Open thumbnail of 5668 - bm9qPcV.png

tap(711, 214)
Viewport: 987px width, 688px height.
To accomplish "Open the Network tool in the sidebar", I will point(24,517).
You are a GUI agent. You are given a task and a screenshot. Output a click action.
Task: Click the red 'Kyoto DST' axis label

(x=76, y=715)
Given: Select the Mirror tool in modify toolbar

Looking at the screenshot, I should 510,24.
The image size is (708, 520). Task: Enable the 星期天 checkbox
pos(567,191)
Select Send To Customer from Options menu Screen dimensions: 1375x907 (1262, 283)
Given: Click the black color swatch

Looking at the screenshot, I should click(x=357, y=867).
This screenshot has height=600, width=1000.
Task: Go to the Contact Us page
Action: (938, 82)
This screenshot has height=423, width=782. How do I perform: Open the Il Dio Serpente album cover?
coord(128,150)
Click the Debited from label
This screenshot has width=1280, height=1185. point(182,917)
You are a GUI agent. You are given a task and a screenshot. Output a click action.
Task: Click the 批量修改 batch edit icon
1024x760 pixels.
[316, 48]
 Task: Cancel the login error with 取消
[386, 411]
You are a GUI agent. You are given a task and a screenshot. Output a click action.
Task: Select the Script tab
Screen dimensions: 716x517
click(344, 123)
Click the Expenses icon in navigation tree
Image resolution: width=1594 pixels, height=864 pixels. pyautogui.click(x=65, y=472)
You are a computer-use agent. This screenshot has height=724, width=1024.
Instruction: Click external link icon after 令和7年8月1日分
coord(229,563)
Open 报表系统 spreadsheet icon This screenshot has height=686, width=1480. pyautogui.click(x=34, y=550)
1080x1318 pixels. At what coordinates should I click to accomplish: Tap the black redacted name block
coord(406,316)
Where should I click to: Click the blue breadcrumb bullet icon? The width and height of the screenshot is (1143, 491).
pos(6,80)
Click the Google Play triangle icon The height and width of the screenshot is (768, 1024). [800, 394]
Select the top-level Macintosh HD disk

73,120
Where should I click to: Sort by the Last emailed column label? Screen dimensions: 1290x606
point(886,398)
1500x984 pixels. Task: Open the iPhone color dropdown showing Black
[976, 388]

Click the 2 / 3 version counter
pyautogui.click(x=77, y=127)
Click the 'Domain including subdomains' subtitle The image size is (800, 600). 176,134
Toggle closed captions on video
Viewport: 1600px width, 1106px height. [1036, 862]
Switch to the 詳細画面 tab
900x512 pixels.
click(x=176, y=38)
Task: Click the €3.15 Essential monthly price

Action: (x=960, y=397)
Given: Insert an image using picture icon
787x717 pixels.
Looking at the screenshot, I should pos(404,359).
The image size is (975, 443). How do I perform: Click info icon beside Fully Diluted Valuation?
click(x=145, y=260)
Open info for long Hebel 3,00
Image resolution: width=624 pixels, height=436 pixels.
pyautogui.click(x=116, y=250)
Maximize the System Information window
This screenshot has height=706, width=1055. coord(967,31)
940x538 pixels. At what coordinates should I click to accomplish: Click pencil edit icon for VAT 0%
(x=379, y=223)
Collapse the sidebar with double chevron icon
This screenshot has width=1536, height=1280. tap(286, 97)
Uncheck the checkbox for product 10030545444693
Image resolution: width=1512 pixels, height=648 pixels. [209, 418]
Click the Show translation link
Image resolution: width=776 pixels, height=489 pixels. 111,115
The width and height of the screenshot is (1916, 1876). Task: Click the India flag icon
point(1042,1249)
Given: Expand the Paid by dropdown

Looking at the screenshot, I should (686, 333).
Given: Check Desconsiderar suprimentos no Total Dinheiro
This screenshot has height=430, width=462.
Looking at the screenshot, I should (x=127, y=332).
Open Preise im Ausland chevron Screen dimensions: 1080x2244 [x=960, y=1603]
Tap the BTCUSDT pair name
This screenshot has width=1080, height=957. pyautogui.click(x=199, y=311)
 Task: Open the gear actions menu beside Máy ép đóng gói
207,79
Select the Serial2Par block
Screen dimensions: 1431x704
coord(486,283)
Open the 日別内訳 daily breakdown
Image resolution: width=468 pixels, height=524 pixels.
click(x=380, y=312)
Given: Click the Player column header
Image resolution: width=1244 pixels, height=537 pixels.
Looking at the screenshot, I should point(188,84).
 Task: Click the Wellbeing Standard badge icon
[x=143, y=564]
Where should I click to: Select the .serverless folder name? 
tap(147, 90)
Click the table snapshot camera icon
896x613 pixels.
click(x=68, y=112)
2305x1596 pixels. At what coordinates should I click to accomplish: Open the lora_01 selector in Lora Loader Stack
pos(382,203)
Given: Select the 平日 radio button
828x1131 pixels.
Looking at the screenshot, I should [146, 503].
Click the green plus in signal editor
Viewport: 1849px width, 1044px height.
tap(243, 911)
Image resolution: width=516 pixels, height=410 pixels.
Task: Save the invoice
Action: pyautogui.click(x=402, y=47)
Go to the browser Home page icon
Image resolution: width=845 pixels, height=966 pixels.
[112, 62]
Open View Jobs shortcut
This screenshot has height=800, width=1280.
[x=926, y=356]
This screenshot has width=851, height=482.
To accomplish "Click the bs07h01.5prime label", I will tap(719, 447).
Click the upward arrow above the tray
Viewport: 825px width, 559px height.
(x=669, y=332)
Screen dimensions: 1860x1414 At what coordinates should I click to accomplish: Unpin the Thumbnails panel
---
WHAT YOU NEED TO DO –
Word for word, output all of the material above.

WRITTEN SOLUTION –
Open thumbnail of 5668 - bm9qPcV.png

tap(711, 214)
Viewport: 987px width, 688px height.
To accomplish "Open the Network tool in the sidebar", I will point(24,517).
You are a GUI agent. You are given a task and a screenshot. Output a click action.
Task: Click the red 'Kyoto DST' axis label

(x=76, y=715)
Given: Select the Mirror tool in modify toolbar

Looking at the screenshot, I should 510,24.
The image size is (708, 520). Task: Enable the 星期天 checkbox
pos(567,191)
Select Send To Customer from Options menu Screen dimensions: 1375x907 (1262, 283)
Given: Click the black color swatch

Looking at the screenshot, I should click(x=357, y=867).
This screenshot has height=600, width=1000.
Task: Go to the Contact Us page
Action: (938, 82)
This screenshot has height=423, width=782. How do I perform: Open the Il Dio Serpente album cover?
coord(128,150)
Click the Debited from label
This screenshot has width=1280, height=1185. point(182,917)
You are a GUI agent. You are given a task and a screenshot. Output a click action.
Task: Click the 批量修改 batch edit icon
1024x760 pixels.
[316, 48]
 Task: Cancel the login error with 取消
[386, 411]
You are a GUI agent. You are given a task and a screenshot. Output a click action.
Task: Select the Script tab
Screen dimensions: 716x517
click(344, 123)
Click the Expenses icon in navigation tree
Image resolution: width=1594 pixels, height=864 pixels. pyautogui.click(x=65, y=472)
You are a computer-use agent. This screenshot has height=724, width=1024.
Instruction: Click external link icon after 令和7年8月1日分
coord(229,563)
Open 报表系统 spreadsheet icon This screenshot has height=686, width=1480. pyautogui.click(x=34, y=550)
1080x1318 pixels. At what coordinates should I click to accomplish: Tap the black redacted name block
coord(406,316)
Where should I click to: Click the blue breadcrumb bullet icon? The width and height of the screenshot is (1143, 491).
pos(6,80)
Click the Google Play triangle icon The height and width of the screenshot is (768, 1024). [800, 394]
Select the top-level Macintosh HD disk

73,120
Where should I click to: Sort by the Last emailed column label? Screen dimensions: 1290x606
point(886,398)
1500x984 pixels. Task: Open the iPhone color dropdown showing Black
[976, 388]

Click the 2 / 3 version counter
pyautogui.click(x=77, y=127)
Click the 'Domain including subdomains' subtitle The image size is (800, 600). 176,134
Toggle closed captions on video
Viewport: 1600px width, 1106px height. [1036, 862]
Switch to the 詳細画面 tab
900x512 pixels.
click(x=176, y=38)
Task: Click the €3.15 Essential monthly price

Action: (x=960, y=397)
Given: Insert an image using picture icon
787x717 pixels.
Looking at the screenshot, I should pos(404,359).
The image size is (975, 443). How do I perform: Click info icon beside Fully Diluted Valuation?
click(x=145, y=260)
Open info for long Hebel 3,00
Image resolution: width=624 pixels, height=436 pixels.
pyautogui.click(x=116, y=250)
Maximize the System Information window
This screenshot has height=706, width=1055. coord(967,31)
940x538 pixels. At what coordinates should I click to accomplish: Click pencil edit icon for VAT 0%
(x=379, y=223)
Collapse the sidebar with double chevron icon
This screenshot has width=1536, height=1280. tap(286, 97)
Uncheck the checkbox for product 10030545444693
Image resolution: width=1512 pixels, height=648 pixels. [209, 418]
Click the Show translation link
Image resolution: width=776 pixels, height=489 pixels. 111,115
The width and height of the screenshot is (1916, 1876). Task: Click the India flag icon
point(1042,1249)
Given: Expand the Paid by dropdown

Looking at the screenshot, I should (686, 333).
Given: Check Desconsiderar suprimentos no Total Dinheiro
This screenshot has height=430, width=462.
Looking at the screenshot, I should (x=127, y=332).
Open Preise im Ausland chevron Screen dimensions: 1080x2244 [x=960, y=1603]
Tap the BTCUSDT pair name
This screenshot has width=1080, height=957. pyautogui.click(x=199, y=311)
 Task: Open the gear actions menu beside Máy ép đóng gói
207,79
Select the Serial2Par block
Screen dimensions: 1431x704
coord(486,283)
Open the 日別内訳 daily breakdown
Image resolution: width=468 pixels, height=524 pixels.
click(x=380, y=312)
Given: Click the Player column header
Image resolution: width=1244 pixels, height=537 pixels.
Looking at the screenshot, I should point(188,84).
 Task: Click the Wellbeing Standard badge icon
[x=143, y=564]
Where should I click to: Select the .serverless folder name? 
tap(147, 90)
Click the table snapshot camera icon
896x613 pixels.
click(x=68, y=112)
2305x1596 pixels. At what coordinates should I click to accomplish: Open the lora_01 selector in Lora Loader Stack
pos(382,203)
Given: Select the 平日 radio button
828x1131 pixels.
Looking at the screenshot, I should [146, 503].
Click the green plus in signal editor
Viewport: 1849px width, 1044px height.
tap(243, 911)
Image resolution: width=516 pixels, height=410 pixels.
Task: Save the invoice
Action: pyautogui.click(x=402, y=47)
Go to the browser Home page icon
Image resolution: width=845 pixels, height=966 pixels.
[112, 62]
Open View Jobs shortcut
This screenshot has height=800, width=1280.
[x=926, y=356]
This screenshot has width=851, height=482.
To accomplish "Click the bs07h01.5prime label", I will tap(719, 447).
Click the upward arrow above the tray
Viewport: 825px width, 559px height.
(x=669, y=332)
Screen dimensions: 1860x1414 At what coordinates should I click to accomplish: Unpin the Thumbnails panel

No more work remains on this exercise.